WORK TO DO: Reproduce the passage of the "High Finance" song page between "The parking lot’s" and "on the wheel.", inclusive.

TEXT SEGMENT:
◇ ◇ ◇ ◇ ◇

New Tune, “High Finance”

High Finance,” from “Garageband Demos 2009-2010.”

Sometimes I feel the need to fall down from high finance
I call sick and start driving until I hit Baton Rouge
Where the hotels are cheap and the liquor is cheaper
I’ve never been a sound sleeper so I might as well cut loose

I got a pint of rye through my arteries pulsing
Soon my stomach’s convulsing in the bushes outside
I hit it again and that seller keeps selling
There’s no telling how many that stream down my throat

I’m gonna burn through every one of my father’s connections
And I’ll burn through my subordinates on call
As no prep school could hold me
There’s no point should one scold me
I’ll have it my way or no way at all

The parking lot’s all but empty and the insects are singing
With the moonlight ringing as it lights up the clouds
But I’m too drunk to deal.  I put my head on the wheel.
I’m surrounded by steel and the radio‘s too loud

Someday I’ll get transferred back to New York City
And when that call comes I don’t know what I will do
I might accept it politely or I might lose it completely
And cash out my trust fund until my trust fund runs through

I’m gonna burn through every one of my father’s connections
And I’ll burn through my subordinates on call
As no prep school could hold me
There’s no point should one scold me
I’ll have it my way or no way at all

I put on my rubber gloves and I light me a cigarette
I flick the butt on the bedsheets and I whisper my name
I burn down the highway.  There’s the radio reporting:
Half a city block in Baton Rouge gone this morning in flames.

This is one of four tunes I wrote in Autichamp, France, in draft form, in Summer 2008.  I then let them all sit on the shelf for a year as I worked on Adieu, False, Heart in 2009.  Following that, I began revisions as the spirit moved me, which as it turned out was nearly two years later.

This is probably the least sympathetic protagonist I’ve had in a tune for some time, which all the more necessitates the need for a sweet melody in a tune, which this one has.  One of the advantages of song is that a writer works with two media rather than one, which for example a prose writer works with.  Instrumental music operates, because it is non-verbal, at a deep level with people.  I play instrumental music in my classroom when I am not directly teaching (exclusively good jazz from Ellington and Basie at the earliest through Dexter Gordon‘s Blue Note recordings from the 1960′s–basically, if Rudy Van Gelder engineered it, I want to play it) and despite the number of students who scream that they want a song with words, the music does the trick.

◇ ◇ ◇ ◇ ◇

SUPPLIED MATERIAL:
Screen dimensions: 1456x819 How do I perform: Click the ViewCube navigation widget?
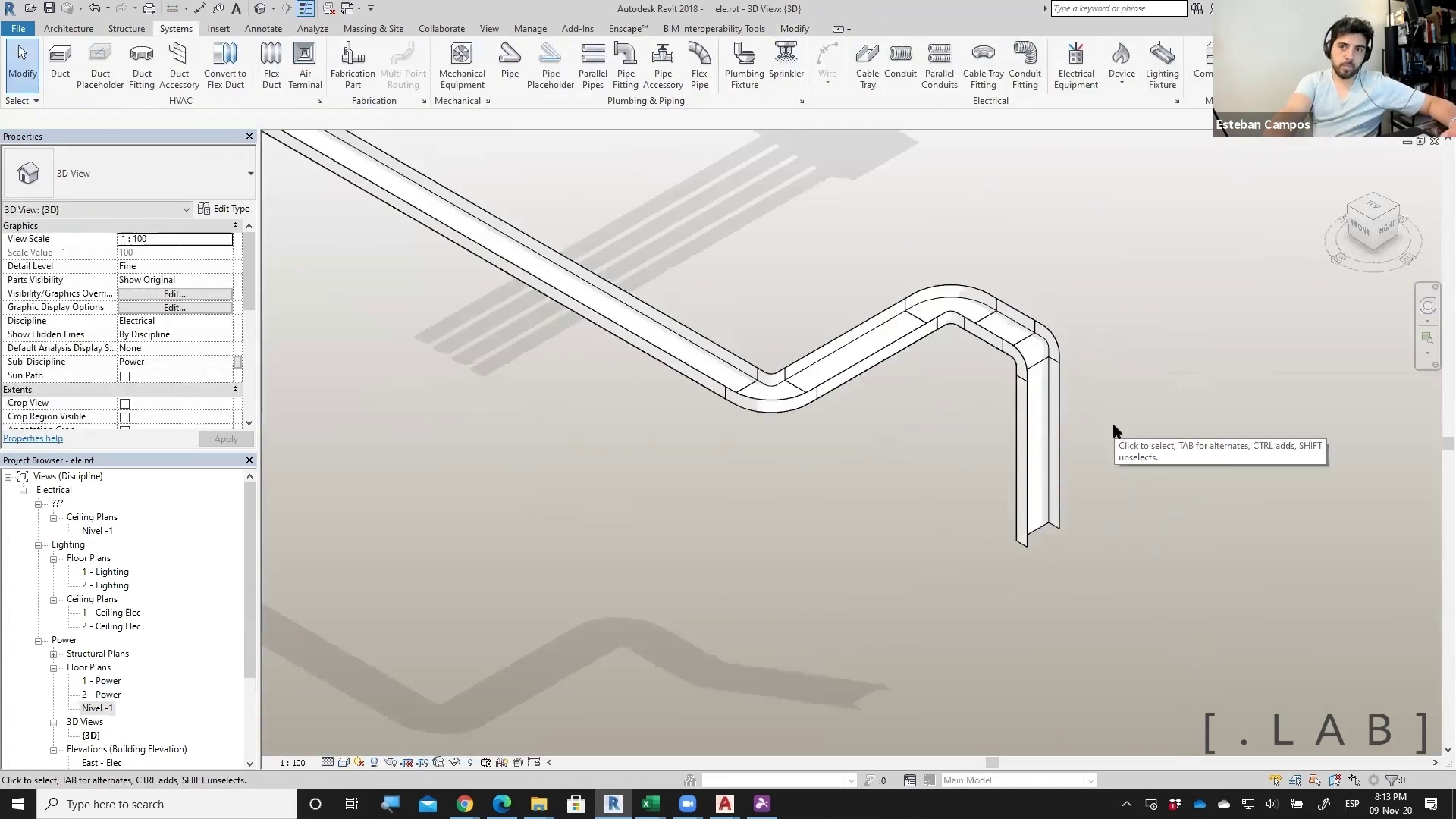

◇ ◇ ◇ ◇ ◇

OUTPUT OF THE EXERCISE:
The parking lot’s all but empty and the insects are singing
With the moonlight ringing as it lights up the clouds
But I’m too drunk to deal.  I put my head on the wheel.